Cannabis Deal Tracker - Week Ended November 1st, 2019
Capital raise activity reached a new low (with only 2 transactions last week vs. 22 transactions in the prior year period) and remains well below normal historical levels as the retrenchment in public and private market valuations is causing both issuers and investors to recalibrate.
Leafly, one of the oldest cannabis companies, raised debt to continue to grow operations as it cuts costs in order to operate more efficiently in a market where fundamentals are increasingly a part of the investor conversation.
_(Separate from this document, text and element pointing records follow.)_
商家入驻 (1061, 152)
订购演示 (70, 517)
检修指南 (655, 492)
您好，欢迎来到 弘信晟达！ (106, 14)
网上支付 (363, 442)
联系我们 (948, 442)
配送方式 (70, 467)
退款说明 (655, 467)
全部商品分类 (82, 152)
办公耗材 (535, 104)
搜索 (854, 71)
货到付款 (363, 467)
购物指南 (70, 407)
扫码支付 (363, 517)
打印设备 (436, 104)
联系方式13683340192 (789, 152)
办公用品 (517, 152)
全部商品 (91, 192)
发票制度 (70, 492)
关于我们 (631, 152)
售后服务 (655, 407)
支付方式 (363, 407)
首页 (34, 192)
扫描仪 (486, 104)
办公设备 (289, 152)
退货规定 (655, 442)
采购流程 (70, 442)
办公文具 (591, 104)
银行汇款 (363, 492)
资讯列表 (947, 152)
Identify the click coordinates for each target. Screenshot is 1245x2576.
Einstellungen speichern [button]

Infused products makers with strong brands and definable market share continue to attract capital as is exemplified by 1906 raising $18 million to fuel growth.
Mergers & Acquisitions
Mergers and Acquisitions activity also slowed considerably (with only 2 transactions last week vs. 7 in the prior year period) as the most traditionally active acquirers (publicly traded MSOs and Canadian LPs) are in a weakened position due to declining stock prices and reduced cash balances.
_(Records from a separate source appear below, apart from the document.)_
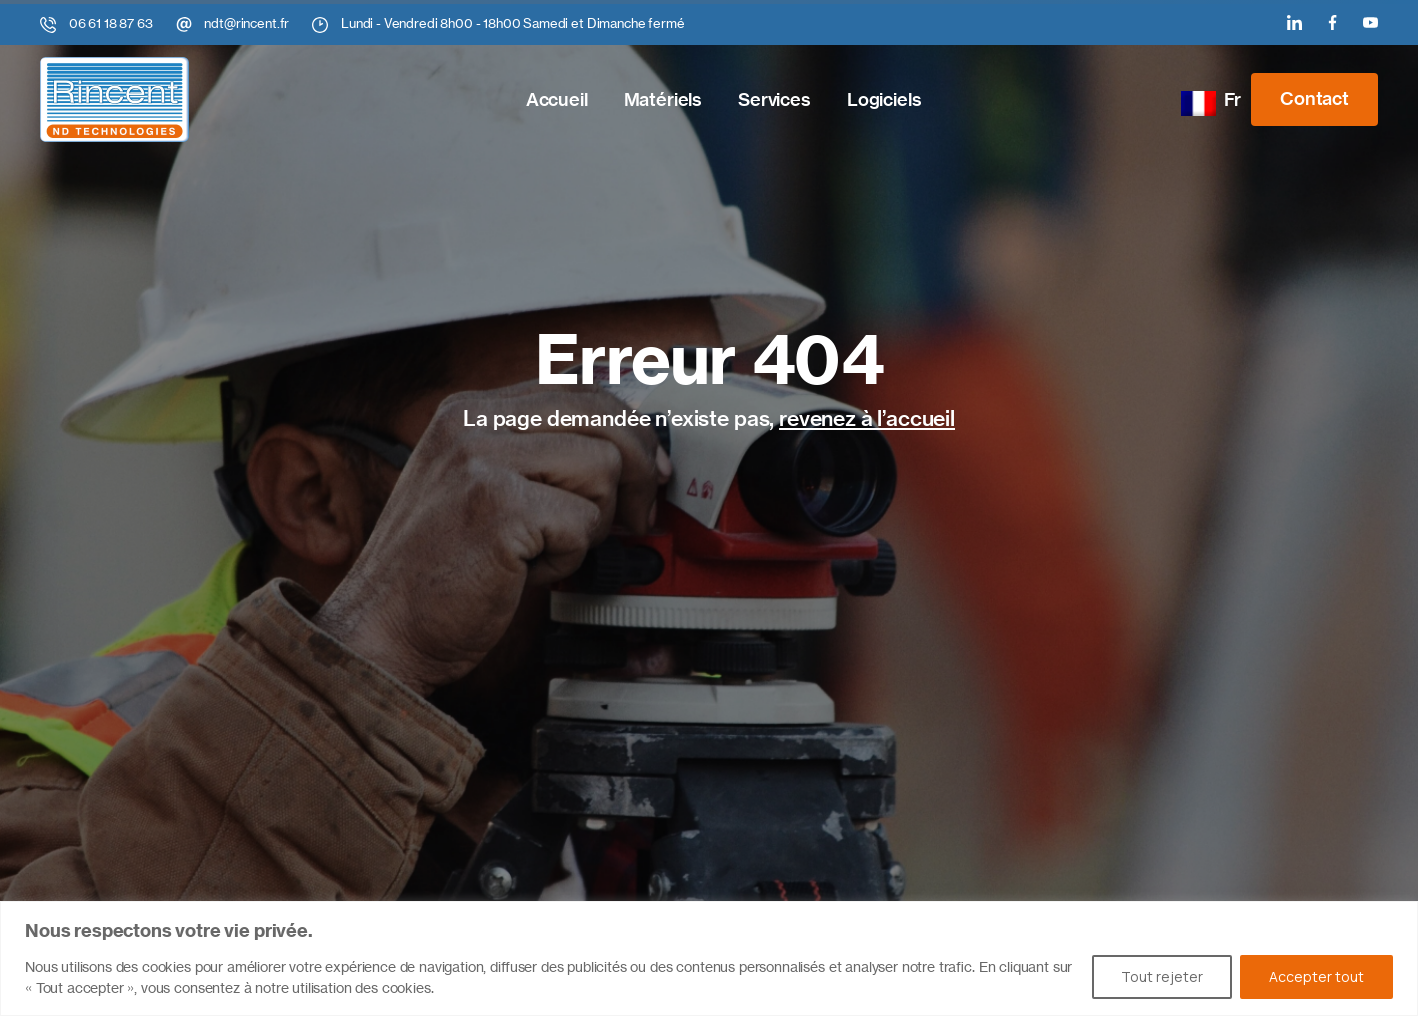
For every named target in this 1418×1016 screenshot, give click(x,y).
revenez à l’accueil (867, 418)
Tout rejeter (1162, 976)
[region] (709, 958)
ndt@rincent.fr (246, 23)
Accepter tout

We continue to see multi-state operators acquire assets in new geographies to expand footprint and more importantly strengthen the balance sheet. We are seeing a shift from a focus of expansion of footprint to a strengthening of balance sheets by acquiring assets with established revenue and earnings.
International expansion remains a focus for Canadian companies which are experiencing an oversaturated Canadian market. Europe is a focus with Germany at the lead as a result of its large, affluent population.